I’ve spent a lot of time living out of a few different vehicles and traveling. I spent two years booting around North America in my Jeep Cherokee. It was before Instagram. It was before smart phones were commonplace. I would just drive down roads until I found a quiet corner and I would call that camp. Sometimes, I would make wrong calls and drive down roads that didn’t offer a good pull off, or end up in someone’s driveway, but I’d just turn around and keep searching. It was part of the fun.

Fast forward to today. I have upgraded to one of those overpriced VW vans and a smartphone. We find our camp spots a little differently now. There are several user-generated apps that show all these great spots. It seems like a great idea, but these apps are causing more problems trying to find a little piece of free camping than they are helping.

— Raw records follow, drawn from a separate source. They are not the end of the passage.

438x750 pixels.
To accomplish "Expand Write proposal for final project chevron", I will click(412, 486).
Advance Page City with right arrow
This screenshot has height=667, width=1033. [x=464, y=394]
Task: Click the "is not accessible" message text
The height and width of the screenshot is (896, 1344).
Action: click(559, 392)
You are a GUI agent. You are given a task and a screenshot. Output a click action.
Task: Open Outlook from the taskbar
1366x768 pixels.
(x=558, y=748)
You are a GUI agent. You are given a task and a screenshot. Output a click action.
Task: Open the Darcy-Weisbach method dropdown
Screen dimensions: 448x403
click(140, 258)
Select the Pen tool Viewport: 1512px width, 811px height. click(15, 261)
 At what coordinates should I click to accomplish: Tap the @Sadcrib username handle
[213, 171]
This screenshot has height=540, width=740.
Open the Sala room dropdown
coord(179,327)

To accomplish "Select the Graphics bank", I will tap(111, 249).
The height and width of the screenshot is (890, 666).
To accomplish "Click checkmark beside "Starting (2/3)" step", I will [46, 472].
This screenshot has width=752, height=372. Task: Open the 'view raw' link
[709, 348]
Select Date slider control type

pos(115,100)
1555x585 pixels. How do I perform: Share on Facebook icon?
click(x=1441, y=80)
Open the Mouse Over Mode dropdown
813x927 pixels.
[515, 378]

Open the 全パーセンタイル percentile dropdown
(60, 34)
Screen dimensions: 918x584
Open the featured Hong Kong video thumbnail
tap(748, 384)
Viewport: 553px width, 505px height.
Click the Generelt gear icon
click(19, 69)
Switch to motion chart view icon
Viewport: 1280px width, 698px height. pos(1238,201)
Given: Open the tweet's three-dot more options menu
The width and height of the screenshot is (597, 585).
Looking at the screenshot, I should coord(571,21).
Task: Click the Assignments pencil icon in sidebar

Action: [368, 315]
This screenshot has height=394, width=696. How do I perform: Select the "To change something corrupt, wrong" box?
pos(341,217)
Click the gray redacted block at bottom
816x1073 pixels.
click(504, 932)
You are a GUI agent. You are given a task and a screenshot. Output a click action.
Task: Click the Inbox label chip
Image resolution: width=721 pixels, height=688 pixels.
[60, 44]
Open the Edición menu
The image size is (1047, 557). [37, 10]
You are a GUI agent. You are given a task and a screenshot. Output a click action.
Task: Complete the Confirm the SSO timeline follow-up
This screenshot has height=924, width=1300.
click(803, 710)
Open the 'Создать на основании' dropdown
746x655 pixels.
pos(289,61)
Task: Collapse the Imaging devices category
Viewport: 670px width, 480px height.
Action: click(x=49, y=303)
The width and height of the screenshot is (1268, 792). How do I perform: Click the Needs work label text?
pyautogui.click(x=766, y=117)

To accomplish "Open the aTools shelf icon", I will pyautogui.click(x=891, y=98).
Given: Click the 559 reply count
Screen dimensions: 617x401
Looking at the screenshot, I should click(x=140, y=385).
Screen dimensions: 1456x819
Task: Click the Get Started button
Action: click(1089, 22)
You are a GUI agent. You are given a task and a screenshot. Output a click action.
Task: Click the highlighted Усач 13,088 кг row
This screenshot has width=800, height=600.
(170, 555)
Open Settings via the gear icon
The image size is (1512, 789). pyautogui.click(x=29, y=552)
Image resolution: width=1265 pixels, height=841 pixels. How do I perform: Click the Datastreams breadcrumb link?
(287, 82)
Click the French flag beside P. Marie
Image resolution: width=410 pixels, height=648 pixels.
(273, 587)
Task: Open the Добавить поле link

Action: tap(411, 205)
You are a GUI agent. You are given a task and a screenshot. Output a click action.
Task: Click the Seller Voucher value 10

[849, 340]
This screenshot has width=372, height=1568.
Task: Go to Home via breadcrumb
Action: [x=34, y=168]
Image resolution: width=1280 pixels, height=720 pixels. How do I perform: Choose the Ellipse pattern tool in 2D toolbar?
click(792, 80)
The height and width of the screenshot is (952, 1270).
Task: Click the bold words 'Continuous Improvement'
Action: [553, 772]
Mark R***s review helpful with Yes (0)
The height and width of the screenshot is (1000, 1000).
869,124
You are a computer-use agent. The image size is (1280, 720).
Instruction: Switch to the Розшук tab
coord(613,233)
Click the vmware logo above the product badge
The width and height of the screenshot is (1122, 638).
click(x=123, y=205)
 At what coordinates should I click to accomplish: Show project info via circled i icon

Before I get too far into this, I just want to say I am not totally against paying for a campground, although living full time on the road, $35 to $95 campsites/night just add up too quickly. Plus, campgrounds, whether they are federal, state, or private, have one purpose: profit. Because of that, they pack the sites in so tight that all they have done is created a city in the woods. To me, they bare too much resemblance to the suburbs of any given city. I live in a van to get away from people and that feeling.

Back to these apps and the number of folks living in vans these days. There are great spots I have camped for free at just a few months ago and now that they are up on the app, folks fill the site every night and a NO CAMPING sign eventually goes up. It becomes a problem, and I don’t blame locals in the area for wanting to stop it. One van every now and then is fine, but who wants to deal with that every day? The fact is, they live in these spots for the same reason: to get away. When everyone is going to the same place to get away, no one’s really getting away anymore.